==== Data for this exercise

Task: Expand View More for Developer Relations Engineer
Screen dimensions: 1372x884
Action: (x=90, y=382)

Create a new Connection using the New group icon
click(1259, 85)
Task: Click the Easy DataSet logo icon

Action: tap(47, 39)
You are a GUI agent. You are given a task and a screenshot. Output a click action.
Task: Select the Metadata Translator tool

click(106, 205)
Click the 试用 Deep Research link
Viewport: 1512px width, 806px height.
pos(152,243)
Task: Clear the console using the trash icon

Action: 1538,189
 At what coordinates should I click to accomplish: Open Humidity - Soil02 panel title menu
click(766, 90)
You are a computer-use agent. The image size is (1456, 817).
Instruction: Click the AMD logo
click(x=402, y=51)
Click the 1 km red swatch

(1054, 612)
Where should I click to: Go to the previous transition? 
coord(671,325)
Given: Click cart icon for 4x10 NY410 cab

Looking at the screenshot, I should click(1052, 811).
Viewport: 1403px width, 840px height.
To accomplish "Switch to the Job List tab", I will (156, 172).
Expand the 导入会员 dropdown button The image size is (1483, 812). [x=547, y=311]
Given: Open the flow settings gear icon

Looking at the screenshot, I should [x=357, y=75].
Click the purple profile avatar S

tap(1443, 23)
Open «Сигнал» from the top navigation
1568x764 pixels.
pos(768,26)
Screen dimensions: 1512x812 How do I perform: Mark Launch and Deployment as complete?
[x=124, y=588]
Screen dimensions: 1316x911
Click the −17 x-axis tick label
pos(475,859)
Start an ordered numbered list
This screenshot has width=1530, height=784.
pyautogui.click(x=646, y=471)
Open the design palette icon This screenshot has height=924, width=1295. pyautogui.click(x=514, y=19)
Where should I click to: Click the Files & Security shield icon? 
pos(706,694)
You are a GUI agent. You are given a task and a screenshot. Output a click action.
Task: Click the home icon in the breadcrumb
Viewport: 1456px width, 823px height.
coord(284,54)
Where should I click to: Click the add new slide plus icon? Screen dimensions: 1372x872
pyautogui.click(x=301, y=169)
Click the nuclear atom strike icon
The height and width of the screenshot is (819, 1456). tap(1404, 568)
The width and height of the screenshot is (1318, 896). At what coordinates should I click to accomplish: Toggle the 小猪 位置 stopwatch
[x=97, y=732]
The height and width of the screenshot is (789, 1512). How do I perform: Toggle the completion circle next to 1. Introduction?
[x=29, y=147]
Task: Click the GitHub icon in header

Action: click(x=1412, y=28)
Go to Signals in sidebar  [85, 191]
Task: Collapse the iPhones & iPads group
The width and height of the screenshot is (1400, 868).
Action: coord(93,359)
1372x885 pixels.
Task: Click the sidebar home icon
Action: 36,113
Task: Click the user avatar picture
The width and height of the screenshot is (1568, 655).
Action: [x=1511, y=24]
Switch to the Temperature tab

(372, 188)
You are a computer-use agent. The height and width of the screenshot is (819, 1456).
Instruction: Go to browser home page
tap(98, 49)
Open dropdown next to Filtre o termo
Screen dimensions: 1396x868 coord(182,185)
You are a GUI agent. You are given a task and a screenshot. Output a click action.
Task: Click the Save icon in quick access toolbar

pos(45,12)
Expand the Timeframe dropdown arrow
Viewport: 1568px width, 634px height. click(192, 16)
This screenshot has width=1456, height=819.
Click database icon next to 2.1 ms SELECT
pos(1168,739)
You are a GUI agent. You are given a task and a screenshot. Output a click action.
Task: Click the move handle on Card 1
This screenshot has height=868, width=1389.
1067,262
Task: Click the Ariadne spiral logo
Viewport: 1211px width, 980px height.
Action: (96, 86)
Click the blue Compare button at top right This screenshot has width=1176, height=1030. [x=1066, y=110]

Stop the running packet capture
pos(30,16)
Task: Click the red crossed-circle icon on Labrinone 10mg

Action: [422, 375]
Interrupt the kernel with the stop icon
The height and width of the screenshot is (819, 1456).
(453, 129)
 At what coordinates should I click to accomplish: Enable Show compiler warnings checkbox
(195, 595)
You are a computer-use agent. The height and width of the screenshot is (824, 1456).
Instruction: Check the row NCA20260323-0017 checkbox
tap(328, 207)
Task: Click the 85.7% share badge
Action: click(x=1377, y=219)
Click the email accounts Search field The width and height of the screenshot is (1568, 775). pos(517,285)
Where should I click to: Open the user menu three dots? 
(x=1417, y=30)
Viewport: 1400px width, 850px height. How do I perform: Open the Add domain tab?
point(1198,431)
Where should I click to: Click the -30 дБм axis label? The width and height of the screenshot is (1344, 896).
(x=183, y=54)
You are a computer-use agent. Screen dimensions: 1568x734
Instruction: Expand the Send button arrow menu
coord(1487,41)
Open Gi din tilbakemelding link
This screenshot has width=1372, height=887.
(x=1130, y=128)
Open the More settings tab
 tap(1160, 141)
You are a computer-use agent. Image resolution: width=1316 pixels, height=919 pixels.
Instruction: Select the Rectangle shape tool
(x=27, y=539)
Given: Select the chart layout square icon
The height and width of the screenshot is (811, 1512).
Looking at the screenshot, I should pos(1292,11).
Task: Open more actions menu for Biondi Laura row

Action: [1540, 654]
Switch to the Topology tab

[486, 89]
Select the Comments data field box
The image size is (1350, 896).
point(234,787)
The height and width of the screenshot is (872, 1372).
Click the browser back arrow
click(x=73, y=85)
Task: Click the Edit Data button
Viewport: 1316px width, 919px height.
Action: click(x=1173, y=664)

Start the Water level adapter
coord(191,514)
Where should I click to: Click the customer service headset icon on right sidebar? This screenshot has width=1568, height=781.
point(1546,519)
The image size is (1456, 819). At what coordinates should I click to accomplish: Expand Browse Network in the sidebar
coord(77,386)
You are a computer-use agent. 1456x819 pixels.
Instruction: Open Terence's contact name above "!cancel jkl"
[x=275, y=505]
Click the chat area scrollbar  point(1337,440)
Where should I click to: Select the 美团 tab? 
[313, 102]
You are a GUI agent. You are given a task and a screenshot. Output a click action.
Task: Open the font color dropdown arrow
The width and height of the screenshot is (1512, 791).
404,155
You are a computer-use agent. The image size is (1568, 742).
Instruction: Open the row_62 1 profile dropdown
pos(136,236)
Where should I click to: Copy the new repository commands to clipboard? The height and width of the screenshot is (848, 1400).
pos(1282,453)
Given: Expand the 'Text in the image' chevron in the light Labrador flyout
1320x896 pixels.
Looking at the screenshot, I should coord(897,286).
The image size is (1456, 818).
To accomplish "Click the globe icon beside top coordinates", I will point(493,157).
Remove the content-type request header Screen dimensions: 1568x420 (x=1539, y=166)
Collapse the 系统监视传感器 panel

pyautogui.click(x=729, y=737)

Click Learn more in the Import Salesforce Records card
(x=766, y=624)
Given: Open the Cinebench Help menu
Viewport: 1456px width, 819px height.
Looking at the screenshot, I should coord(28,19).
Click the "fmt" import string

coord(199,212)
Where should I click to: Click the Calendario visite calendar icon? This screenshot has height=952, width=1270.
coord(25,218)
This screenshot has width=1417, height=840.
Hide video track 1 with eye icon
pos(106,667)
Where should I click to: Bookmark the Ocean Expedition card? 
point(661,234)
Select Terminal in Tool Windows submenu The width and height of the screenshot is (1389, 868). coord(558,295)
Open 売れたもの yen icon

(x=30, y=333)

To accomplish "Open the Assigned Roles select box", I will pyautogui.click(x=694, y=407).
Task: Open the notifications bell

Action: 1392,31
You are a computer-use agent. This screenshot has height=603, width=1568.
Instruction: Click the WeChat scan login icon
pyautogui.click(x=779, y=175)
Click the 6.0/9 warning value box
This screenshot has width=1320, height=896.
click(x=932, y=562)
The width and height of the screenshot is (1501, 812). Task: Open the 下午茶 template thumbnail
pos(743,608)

========

§ Aim of the task
Restate the whole listing word for word so that no line differs from the original.

§ Output for this task
Task: Expand View More for Developer Relations Engineer
Screen dimensions: 1372x884
Action: (x=90, y=382)

Create a new Connection using the New group icon
click(1259, 85)
Task: Click the Easy DataSet logo icon

Action: tap(47, 39)
You are a GUI agent. You are given a task and a screenshot. Output a click action.
Task: Select the Metadata Translator tool

click(106, 205)
Click the 试用 Deep Research link
Viewport: 1512px width, 806px height.
pos(152,243)
Task: Clear the console using the trash icon

Action: 1538,189
 At what coordinates should I click to accomplish: Open Humidity - Soil02 panel title menu
click(766, 90)
You are a computer-use agent. The image size is (1456, 817).
Instruction: Click the AMD logo
click(x=402, y=51)
Click the 1 km red swatch

(1054, 612)
Where should I click to: Go to the previous transition? 
coord(671,325)
Given: Click cart icon for 4x10 NY410 cab

Looking at the screenshot, I should click(1052, 811).
Viewport: 1403px width, 840px height.
To accomplish "Switch to the Job List tab", I will (156, 172).
Expand the 导入会员 dropdown button The image size is (1483, 812). [x=547, y=311]
Given: Open the flow settings gear icon

Looking at the screenshot, I should [x=357, y=75].
Click the purple profile avatar S

tap(1443, 23)
Open «Сигнал» from the top navigation
1568x764 pixels.
pos(768,26)
Screen dimensions: 1512x812 How do I perform: Mark Launch and Deployment as complete?
[x=124, y=588]
Screen dimensions: 1316x911
Click the −17 x-axis tick label
pos(475,859)
Start an ordered numbered list
This screenshot has width=1530, height=784.
pyautogui.click(x=646, y=471)
Open the design palette icon This screenshot has height=924, width=1295. pyautogui.click(x=514, y=19)
Where should I click to: Click the Files & Security shield icon? 
pos(706,694)
You are a GUI agent. You are given a task and a screenshot. Output a click action.
Task: Click the home icon in the breadcrumb
Viewport: 1456px width, 823px height.
coord(284,54)
Where should I click to: Click the add new slide plus icon? Screen dimensions: 1372x872
pyautogui.click(x=301, y=169)
Click the nuclear atom strike icon
The height and width of the screenshot is (819, 1456). tap(1404, 568)
The width and height of the screenshot is (1318, 896). At what coordinates should I click to accomplish: Toggle the 小猪 位置 stopwatch
[x=97, y=732]
The height and width of the screenshot is (789, 1512). How do I perform: Toggle the completion circle next to 1. Introduction?
[x=29, y=147]
Task: Click the GitHub icon in header

Action: click(x=1412, y=28)
Go to Signals in sidebar  [85, 191]
Task: Collapse the iPhones & iPads group
The width and height of the screenshot is (1400, 868).
Action: coord(93,359)
1372x885 pixels.
Task: Click the sidebar home icon
Action: 36,113
Task: Click the user avatar picture
The width and height of the screenshot is (1568, 655).
Action: [x=1511, y=24]
Switch to the Temperature tab

(372, 188)
You are a computer-use agent. The height and width of the screenshot is (819, 1456).
Instruction: Go to browser home page
tap(98, 49)
Open dropdown next to Filtre o termo
Screen dimensions: 1396x868 coord(182,185)
You are a GUI agent. You are given a task and a screenshot. Output a click action.
Task: Click the Save icon in quick access toolbar

pos(45,12)
Expand the Timeframe dropdown arrow
Viewport: 1568px width, 634px height. click(192, 16)
This screenshot has width=1456, height=819.
Click database icon next to 2.1 ms SELECT
pos(1168,739)
You are a GUI agent. You are given a task and a screenshot. Output a click action.
Task: Click the move handle on Card 1
This screenshot has height=868, width=1389.
1067,262
Task: Click the Ariadne spiral logo
Viewport: 1211px width, 980px height.
Action: (96, 86)
Click the blue Compare button at top right This screenshot has width=1176, height=1030. [x=1066, y=110]

Stop the running packet capture
pos(30,16)
Task: Click the red crossed-circle icon on Labrinone 10mg

Action: [422, 375]
Interrupt the kernel with the stop icon
The height and width of the screenshot is (819, 1456).
(453, 129)
 At what coordinates should I click to accomplish: Enable Show compiler warnings checkbox
(195, 595)
You are a computer-use agent. The height and width of the screenshot is (824, 1456).
Instruction: Check the row NCA20260323-0017 checkbox
tap(328, 207)
Task: Click the 85.7% share badge
Action: click(x=1377, y=219)
Click the email accounts Search field The width and height of the screenshot is (1568, 775). pos(517,285)
Where should I click to: Open the user menu three dots? 
(x=1417, y=30)
Viewport: 1400px width, 850px height. How do I perform: Open the Add domain tab?
point(1198,431)
Where should I click to: Click the -30 дБм axis label? The width and height of the screenshot is (1344, 896).
(x=183, y=54)
You are a computer-use agent. Screen dimensions: 1568x734
Instruction: Expand the Send button arrow menu
coord(1487,41)
Open Gi din tilbakemelding link
This screenshot has width=1372, height=887.
(x=1130, y=128)
Open the More settings tab
 tap(1160, 141)
You are a computer-use agent. Image resolution: width=1316 pixels, height=919 pixels.
Instruction: Select the Rectangle shape tool
(x=27, y=539)
Given: Select the chart layout square icon
The height and width of the screenshot is (811, 1512).
Looking at the screenshot, I should pos(1292,11).
Task: Open more actions menu for Biondi Laura row

Action: [1540, 654]
Switch to the Topology tab

[486, 89]
Select the Comments data field box
The image size is (1350, 896).
point(234,787)
The height and width of the screenshot is (872, 1372).
Click the browser back arrow
click(x=73, y=85)
Task: Click the Edit Data button
Viewport: 1316px width, 919px height.
Action: click(x=1173, y=664)

Start the Water level adapter
coord(191,514)
Where should I click to: Click the customer service headset icon on right sidebar? This screenshot has width=1568, height=781.
point(1546,519)
The image size is (1456, 819). At what coordinates should I click to accomplish: Expand Browse Network in the sidebar
coord(77,386)
You are a computer-use agent. 1456x819 pixels.
Instruction: Open Terence's contact name above "!cancel jkl"
[x=275, y=505]
Click the chat area scrollbar  point(1337,440)
Where should I click to: Select the 美团 tab? 
[313, 102]
You are a GUI agent. You are given a task and a screenshot. Output a click action.
Task: Open the font color dropdown arrow
The width and height of the screenshot is (1512, 791).
404,155
You are a computer-use agent. The image size is (1568, 742).
Instruction: Open the row_62 1 profile dropdown
pos(136,236)
Where should I click to: Copy the new repository commands to clipboard? The height and width of the screenshot is (848, 1400).
pos(1282,453)
Given: Expand the 'Text in the image' chevron in the light Labrador flyout
1320x896 pixels.
Looking at the screenshot, I should coord(897,286).
The image size is (1456, 818).
To accomplish "Click the globe icon beside top coordinates", I will point(493,157).
Remove the content-type request header Screen dimensions: 1568x420 (x=1539, y=166)
Collapse the 系统监视传感器 panel

pyautogui.click(x=729, y=737)

Click Learn more in the Import Salesforce Records card
(x=766, y=624)
Given: Open the Cinebench Help menu
Viewport: 1456px width, 819px height.
Looking at the screenshot, I should coord(28,19).
Click the "fmt" import string

coord(199,212)
Where should I click to: Click the Calendario visite calendar icon? This screenshot has height=952, width=1270.
coord(25,218)
This screenshot has width=1417, height=840.
Hide video track 1 with eye icon
pos(106,667)
Where should I click to: Bookmark the Ocean Expedition card? 
point(661,234)
Select Terminal in Tool Windows submenu The width and height of the screenshot is (1389, 868). coord(558,295)
Open 売れたもの yen icon

(x=30, y=333)

To accomplish "Open the Assigned Roles select box", I will pyautogui.click(x=694, y=407).
Task: Open the notifications bell

Action: 1392,31
You are a computer-use agent. This screenshot has height=603, width=1568.
Instruction: Click the WeChat scan login icon
pyautogui.click(x=779, y=175)
Click the 6.0/9 warning value box
This screenshot has width=1320, height=896.
click(x=932, y=562)
The width and height of the screenshot is (1501, 812). Task: Open the 下午茶 template thumbnail
pos(743,608)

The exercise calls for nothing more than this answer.